DTMSgram: a novel optimal demodulation frequency band selection method for wheelset bearings fault diagnosis under wheel-rail excitation

Abstract

Abstract Due to the influence of the wheel-rail excitation and complex transmission path, the fault signature of wheelset bearings is often obscured by complex background noise, which brings great challenges to the adaptive determination of the informative frequency band (IFB) in envelope analysis. In this paper, the vibration response characteristics of the axle box under wheel–rail excitation are revealed through full-scale bench tests. The experimental results show that tread damage will provoke periodic transient impacts and it has an obvious sparsity in the frequency domain.

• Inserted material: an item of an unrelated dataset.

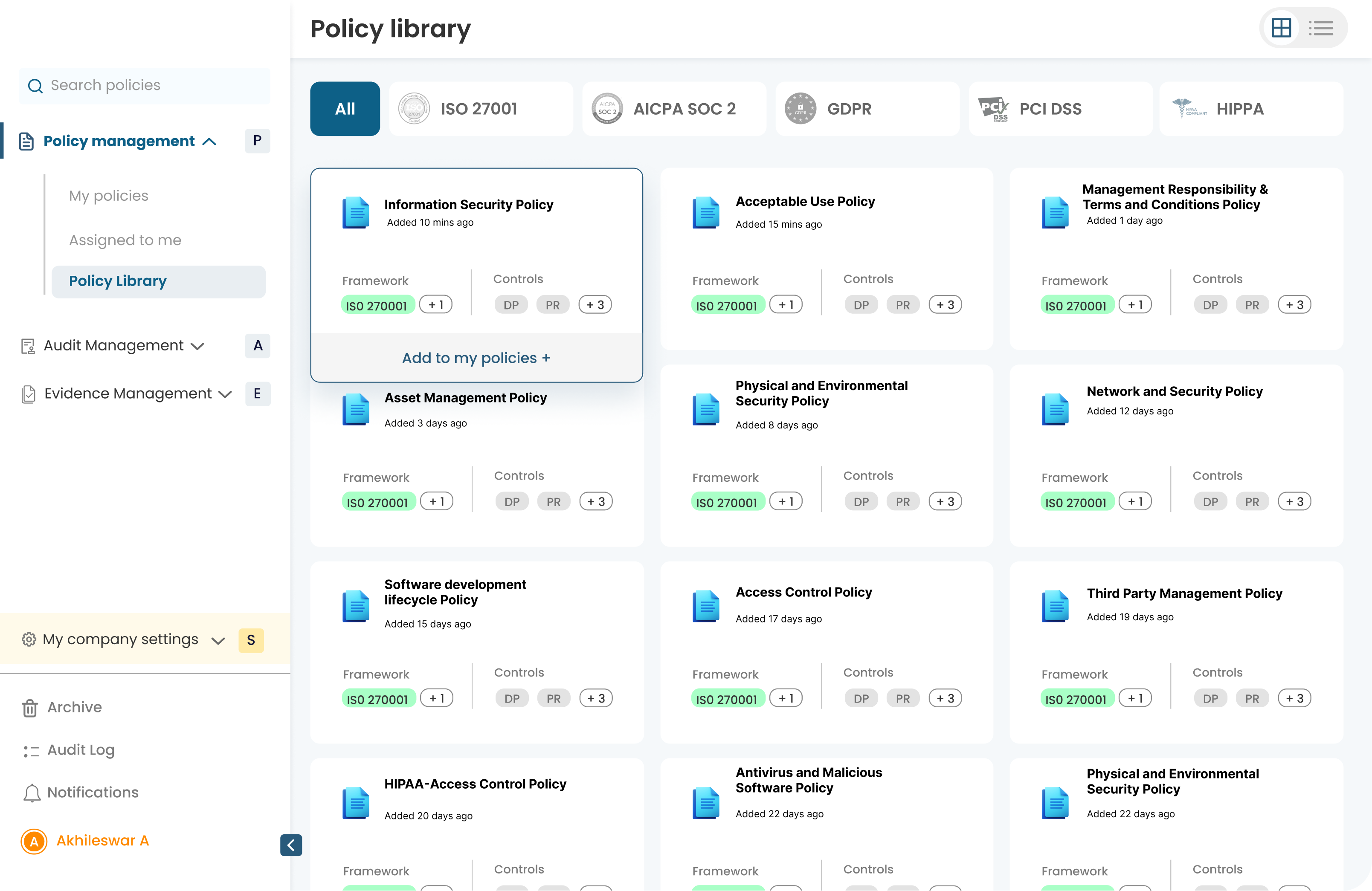Click the Information Security Policy document icon
The image size is (1372, 891).
coord(356,213)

Inspired by this feature, a DTMSgram method is proposed to enhance the fault feature components of vibration signals through time-domain and frequency-domain noise reduction technology, and improve the accuracy of demodulation frequency band selection. Firstly, the amplitude spectrum of different weight coefficients is used to preprocess the vibration signal and adjust the full band component of the vibration signal. Then, the autocorrelation process is performed on each layer’s narrowband filtered signal envelope in kurtogram to further reduce noise interference from a time-domain perspective. Moreover, a two-dimensional color map is constructed showing the normalized squared envelope spectrum of the IFBs determined simultaneously from the modified signal. Finally, the effectiveness of the proposed method is verified by simulated signal and experimental data of three sets of full-size wheelset bearing systems. The analysis results indicate this proposed method can effectively overcome the influence of complex wheel–rail excitation interference and can diagnose multi-source faults simultaneously.